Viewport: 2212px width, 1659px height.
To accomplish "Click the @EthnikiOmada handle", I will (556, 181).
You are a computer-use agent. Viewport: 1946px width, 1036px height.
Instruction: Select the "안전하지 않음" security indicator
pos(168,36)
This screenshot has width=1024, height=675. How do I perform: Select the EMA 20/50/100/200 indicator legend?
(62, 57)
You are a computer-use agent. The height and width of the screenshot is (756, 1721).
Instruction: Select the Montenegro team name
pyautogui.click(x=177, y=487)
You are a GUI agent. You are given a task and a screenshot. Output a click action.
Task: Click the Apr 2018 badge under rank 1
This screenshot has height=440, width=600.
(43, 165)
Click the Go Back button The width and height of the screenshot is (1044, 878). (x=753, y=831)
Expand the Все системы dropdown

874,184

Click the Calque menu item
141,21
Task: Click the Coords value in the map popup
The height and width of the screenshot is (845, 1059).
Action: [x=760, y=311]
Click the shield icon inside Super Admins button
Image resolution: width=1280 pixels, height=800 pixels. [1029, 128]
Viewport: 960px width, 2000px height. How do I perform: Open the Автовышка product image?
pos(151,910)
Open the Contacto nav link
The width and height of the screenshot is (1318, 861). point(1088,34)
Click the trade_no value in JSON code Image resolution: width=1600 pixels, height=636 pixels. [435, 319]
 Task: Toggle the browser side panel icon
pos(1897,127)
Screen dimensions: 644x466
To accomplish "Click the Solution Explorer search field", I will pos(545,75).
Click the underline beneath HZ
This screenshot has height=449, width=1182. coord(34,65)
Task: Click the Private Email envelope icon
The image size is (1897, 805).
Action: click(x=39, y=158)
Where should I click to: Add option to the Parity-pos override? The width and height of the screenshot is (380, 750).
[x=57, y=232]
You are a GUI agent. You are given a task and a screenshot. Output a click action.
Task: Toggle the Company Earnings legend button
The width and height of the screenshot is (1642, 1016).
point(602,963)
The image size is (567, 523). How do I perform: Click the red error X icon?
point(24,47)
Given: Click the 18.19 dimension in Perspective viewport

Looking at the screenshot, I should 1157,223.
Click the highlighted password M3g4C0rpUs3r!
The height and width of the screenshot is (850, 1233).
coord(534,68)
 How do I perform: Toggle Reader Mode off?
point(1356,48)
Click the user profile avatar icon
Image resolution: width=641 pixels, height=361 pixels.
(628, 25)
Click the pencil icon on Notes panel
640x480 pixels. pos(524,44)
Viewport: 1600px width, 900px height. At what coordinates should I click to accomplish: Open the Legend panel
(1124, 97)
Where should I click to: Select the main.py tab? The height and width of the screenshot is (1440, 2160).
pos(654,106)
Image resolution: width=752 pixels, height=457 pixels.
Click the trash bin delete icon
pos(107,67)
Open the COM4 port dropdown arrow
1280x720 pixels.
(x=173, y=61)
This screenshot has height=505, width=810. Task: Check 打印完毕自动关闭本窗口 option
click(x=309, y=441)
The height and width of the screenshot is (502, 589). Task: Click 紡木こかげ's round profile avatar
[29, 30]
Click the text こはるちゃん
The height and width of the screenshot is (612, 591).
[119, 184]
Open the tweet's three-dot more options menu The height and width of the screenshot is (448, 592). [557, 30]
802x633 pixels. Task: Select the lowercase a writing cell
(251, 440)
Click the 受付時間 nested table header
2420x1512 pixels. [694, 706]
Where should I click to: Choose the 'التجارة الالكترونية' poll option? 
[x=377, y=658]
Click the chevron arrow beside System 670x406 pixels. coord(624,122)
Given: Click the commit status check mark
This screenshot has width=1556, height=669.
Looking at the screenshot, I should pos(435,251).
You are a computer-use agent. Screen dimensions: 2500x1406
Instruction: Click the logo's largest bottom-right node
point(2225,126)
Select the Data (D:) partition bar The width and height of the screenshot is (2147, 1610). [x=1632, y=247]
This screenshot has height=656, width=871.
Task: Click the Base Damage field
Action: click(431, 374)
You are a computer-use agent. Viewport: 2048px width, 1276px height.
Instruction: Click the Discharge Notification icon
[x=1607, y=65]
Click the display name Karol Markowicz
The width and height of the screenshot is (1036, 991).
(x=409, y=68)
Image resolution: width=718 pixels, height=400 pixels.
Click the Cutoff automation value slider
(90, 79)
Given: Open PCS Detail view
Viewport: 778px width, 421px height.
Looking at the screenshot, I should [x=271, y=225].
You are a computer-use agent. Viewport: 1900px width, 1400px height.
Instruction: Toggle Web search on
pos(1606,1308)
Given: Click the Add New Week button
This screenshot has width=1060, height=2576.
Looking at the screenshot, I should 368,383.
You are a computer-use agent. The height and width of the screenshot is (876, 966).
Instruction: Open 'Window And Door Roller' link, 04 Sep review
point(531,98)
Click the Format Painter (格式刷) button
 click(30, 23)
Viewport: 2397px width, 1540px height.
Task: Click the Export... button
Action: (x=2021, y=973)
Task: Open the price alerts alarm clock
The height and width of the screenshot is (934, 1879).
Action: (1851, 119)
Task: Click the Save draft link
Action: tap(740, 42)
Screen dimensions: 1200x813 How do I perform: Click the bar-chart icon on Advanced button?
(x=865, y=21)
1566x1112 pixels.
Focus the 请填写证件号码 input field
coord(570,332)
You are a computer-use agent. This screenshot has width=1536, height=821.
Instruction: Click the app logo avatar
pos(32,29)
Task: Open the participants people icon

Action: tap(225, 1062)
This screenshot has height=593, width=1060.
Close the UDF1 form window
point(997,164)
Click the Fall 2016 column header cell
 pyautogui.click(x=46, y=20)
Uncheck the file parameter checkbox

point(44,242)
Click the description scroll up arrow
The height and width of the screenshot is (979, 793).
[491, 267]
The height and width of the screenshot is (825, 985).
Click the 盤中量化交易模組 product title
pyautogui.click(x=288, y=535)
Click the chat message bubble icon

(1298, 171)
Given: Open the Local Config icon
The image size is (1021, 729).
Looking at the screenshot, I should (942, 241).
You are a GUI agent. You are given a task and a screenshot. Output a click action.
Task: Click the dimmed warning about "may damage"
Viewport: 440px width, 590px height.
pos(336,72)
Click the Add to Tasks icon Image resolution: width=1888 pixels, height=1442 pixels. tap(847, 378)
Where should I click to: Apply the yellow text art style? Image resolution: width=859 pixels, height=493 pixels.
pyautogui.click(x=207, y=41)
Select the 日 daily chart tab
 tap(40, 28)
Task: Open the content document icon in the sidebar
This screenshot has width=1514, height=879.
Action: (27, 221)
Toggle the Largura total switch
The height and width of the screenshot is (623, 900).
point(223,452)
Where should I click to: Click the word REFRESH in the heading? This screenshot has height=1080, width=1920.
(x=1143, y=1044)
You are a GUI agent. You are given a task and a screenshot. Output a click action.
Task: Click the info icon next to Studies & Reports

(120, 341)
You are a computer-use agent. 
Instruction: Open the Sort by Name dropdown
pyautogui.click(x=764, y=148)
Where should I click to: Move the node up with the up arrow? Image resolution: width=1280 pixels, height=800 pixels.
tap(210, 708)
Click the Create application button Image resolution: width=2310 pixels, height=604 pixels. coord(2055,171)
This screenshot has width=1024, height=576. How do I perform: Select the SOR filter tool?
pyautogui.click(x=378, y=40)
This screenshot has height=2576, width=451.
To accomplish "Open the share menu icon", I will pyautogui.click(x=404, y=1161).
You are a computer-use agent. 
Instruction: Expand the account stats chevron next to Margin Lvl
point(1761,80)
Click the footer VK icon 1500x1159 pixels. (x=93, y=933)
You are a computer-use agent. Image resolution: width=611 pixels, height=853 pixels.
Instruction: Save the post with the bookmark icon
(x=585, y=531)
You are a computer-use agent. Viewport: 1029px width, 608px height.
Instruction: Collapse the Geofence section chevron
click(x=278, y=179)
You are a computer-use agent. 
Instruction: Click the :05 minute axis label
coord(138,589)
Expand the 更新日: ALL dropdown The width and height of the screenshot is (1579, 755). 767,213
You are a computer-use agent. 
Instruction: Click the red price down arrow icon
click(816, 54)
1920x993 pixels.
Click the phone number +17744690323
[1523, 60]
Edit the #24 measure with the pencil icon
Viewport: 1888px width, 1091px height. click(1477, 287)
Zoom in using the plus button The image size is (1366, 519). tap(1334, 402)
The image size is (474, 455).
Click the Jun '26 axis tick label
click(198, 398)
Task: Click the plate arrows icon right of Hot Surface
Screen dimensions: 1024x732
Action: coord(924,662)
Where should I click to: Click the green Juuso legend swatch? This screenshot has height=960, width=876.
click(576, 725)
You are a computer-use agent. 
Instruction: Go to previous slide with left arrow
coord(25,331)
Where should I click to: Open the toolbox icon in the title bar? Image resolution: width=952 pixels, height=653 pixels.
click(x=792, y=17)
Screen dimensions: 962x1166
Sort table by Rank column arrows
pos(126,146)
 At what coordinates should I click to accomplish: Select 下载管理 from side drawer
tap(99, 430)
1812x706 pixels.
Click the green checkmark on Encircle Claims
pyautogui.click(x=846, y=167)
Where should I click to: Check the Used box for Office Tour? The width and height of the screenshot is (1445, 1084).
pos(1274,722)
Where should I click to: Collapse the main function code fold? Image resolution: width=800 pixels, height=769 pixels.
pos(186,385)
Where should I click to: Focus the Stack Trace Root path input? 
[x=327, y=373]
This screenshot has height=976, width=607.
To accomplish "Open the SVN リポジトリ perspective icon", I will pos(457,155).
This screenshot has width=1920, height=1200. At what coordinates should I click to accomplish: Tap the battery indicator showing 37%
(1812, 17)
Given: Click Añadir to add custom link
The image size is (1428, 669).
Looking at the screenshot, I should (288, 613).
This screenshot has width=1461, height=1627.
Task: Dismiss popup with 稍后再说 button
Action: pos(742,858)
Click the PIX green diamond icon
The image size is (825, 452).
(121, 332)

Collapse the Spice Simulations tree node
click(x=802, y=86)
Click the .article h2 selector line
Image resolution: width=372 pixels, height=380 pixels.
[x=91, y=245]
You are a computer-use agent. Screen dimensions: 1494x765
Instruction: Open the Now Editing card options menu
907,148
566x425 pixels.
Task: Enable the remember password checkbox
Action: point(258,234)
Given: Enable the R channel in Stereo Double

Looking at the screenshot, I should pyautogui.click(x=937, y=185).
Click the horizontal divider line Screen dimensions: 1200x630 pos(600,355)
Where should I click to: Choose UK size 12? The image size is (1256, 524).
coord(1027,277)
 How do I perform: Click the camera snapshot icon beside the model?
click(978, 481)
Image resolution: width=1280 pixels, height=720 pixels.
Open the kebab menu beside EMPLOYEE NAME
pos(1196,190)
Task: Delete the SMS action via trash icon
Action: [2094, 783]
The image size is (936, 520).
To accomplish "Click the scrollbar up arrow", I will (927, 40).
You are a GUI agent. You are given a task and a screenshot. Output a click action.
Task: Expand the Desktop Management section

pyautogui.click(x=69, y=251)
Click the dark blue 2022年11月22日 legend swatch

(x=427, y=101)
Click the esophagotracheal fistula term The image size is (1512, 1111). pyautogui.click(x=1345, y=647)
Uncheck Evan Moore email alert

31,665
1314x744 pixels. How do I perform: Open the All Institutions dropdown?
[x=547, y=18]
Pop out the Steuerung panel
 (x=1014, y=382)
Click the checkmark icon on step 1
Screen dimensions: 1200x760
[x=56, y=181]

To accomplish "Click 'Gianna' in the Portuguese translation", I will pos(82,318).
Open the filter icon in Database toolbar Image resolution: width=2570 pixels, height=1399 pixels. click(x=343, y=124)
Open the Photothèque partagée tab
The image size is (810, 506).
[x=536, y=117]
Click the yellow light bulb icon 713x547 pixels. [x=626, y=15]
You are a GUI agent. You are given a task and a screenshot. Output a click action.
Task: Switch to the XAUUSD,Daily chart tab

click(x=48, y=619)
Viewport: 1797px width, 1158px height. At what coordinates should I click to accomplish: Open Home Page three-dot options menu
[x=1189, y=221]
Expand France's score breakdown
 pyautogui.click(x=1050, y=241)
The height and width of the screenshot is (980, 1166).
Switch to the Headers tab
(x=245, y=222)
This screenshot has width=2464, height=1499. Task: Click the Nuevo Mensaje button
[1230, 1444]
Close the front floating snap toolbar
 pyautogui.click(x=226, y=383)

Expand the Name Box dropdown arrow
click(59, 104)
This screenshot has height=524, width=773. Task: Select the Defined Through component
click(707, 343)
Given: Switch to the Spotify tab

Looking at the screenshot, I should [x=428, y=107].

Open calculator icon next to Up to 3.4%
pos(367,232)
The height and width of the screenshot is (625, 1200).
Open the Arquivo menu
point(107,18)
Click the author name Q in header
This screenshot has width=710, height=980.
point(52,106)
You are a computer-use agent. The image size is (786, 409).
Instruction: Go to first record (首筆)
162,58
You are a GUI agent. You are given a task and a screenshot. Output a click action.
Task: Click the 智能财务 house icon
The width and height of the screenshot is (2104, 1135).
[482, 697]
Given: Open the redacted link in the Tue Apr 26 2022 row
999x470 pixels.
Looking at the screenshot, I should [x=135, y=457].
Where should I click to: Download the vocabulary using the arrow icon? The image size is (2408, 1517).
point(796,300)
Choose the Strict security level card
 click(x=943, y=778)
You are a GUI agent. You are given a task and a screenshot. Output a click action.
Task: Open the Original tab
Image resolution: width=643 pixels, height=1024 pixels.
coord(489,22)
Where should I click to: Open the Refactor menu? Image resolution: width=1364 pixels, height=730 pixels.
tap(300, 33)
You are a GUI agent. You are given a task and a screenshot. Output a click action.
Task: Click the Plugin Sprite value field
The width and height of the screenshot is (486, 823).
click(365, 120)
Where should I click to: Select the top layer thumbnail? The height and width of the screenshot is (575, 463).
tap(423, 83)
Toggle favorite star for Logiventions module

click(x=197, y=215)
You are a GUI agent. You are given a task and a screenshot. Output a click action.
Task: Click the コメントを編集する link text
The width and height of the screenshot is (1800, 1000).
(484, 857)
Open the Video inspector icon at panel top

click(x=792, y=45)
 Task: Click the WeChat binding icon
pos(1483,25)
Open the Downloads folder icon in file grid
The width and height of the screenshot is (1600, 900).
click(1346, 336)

----

** Set exercise **
Copy the records verbatim, beginning at the line that contains "Where should I click to: Choose UK" and stopping after the line that contains "pyautogui.click(x=69, y=251)".

** Task output **
Where should I click to: Choose UK size 12? The image size is (1256, 524).
coord(1027,277)
 How do I perform: Click the camera snapshot icon beside the model?
click(978, 481)
Image resolution: width=1280 pixels, height=720 pixels.
Open the kebab menu beside EMPLOYEE NAME
pos(1196,190)
Task: Delete the SMS action via trash icon
Action: [2094, 783]
The image size is (936, 520).
To accomplish "Click the scrollbar up arrow", I will (927, 40).
You are a GUI agent. You are given a task and a screenshot. Output a click action.
Task: Expand the Desktop Management section

pyautogui.click(x=69, y=251)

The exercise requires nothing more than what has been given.